* REQUIRED TASKS *
a: In the Wing Commander movie poll, how many voters chose No?
b: In the Wing Commander movie post, copy the passage starting with "Votes: 19 38.8%" and going on through "high school education.", substituting "sentimental value" for "nostalgia value".

* EXCERPTED TEXT *
Did you like the Wing Commander movie?

Do you like the Wing Commander movie?

  • Yes

    Votes: 30 61.2%
  • No

    Votes: 19 38.8%

  • Total voters
    49
While I was originally lukewarm to the second half of the film, I've learned to enjoy it despite a couple shortcomings. It certainly has a LOT of nostalgia value for me - being released right around my 18th birthday and during the last couple months of my high school education.

A lot of people don't like the movie and I guess thats fine. I just wish most of those people had better reasons than the silly ones we all have already heard. It has a great cast, good effects and a lot of energy. It reminds me of those great WWII movies like The Hornet's Nest, Hell Is For Heroes or Attack! where the story almost thrives under the b-movie moniker. Not all great war movies were big budget blockbusters, after all.
 
LeHah said:
It reminds me of those great WWII movies like The Hornet's Nest, Hell Is For Heroes or Attack! where the story almost thrives under the b-movie moniker. Not all great war movies were big budget blockbusters, after all.

* RECORDS SUPPLIED *
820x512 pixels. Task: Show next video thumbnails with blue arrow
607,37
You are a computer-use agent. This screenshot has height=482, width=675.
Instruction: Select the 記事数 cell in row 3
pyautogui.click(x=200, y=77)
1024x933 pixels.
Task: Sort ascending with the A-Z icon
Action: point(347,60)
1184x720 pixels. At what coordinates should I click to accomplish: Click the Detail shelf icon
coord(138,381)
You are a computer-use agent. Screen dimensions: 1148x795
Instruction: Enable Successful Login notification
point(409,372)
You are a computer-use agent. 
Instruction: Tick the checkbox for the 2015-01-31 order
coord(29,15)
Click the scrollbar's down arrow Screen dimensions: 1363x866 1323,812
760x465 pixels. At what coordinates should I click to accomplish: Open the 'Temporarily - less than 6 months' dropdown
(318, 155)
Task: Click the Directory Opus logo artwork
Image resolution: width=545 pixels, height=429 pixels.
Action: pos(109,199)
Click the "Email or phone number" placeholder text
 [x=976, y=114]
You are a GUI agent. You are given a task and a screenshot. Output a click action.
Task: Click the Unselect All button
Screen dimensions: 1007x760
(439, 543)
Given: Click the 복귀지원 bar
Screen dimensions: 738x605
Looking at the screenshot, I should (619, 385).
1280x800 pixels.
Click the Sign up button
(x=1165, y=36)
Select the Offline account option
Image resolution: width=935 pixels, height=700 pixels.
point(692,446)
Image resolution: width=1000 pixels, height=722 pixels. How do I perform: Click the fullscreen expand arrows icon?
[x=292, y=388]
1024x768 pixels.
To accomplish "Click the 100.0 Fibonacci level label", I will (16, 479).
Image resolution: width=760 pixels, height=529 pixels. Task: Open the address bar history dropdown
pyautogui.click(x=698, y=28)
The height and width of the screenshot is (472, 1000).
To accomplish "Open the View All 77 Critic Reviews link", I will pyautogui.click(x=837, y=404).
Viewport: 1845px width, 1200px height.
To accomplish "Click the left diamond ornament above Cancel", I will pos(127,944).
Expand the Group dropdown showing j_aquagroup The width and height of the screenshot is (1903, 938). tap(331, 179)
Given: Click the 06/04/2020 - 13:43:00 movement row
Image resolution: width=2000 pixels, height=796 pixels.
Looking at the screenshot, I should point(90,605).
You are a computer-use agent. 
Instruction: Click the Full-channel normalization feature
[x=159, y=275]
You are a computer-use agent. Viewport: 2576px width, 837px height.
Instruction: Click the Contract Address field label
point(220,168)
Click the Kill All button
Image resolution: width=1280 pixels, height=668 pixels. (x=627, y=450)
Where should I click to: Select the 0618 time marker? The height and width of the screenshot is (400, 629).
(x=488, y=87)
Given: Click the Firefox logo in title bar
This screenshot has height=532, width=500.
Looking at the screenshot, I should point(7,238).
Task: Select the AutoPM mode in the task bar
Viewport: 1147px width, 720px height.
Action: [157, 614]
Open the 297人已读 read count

* ANSWERS TO THE PROBLEMS *
a: 19

b:
Votes: 19 38.8%

  • Total voters
    49
While I was originally lukewarm to the second half of the film, I've learned to enjoy it despite a couple shortcomings. It certainly has a LOT of sentimental value for me - being released right around my 18th birthday and during the last couple months of my high school education.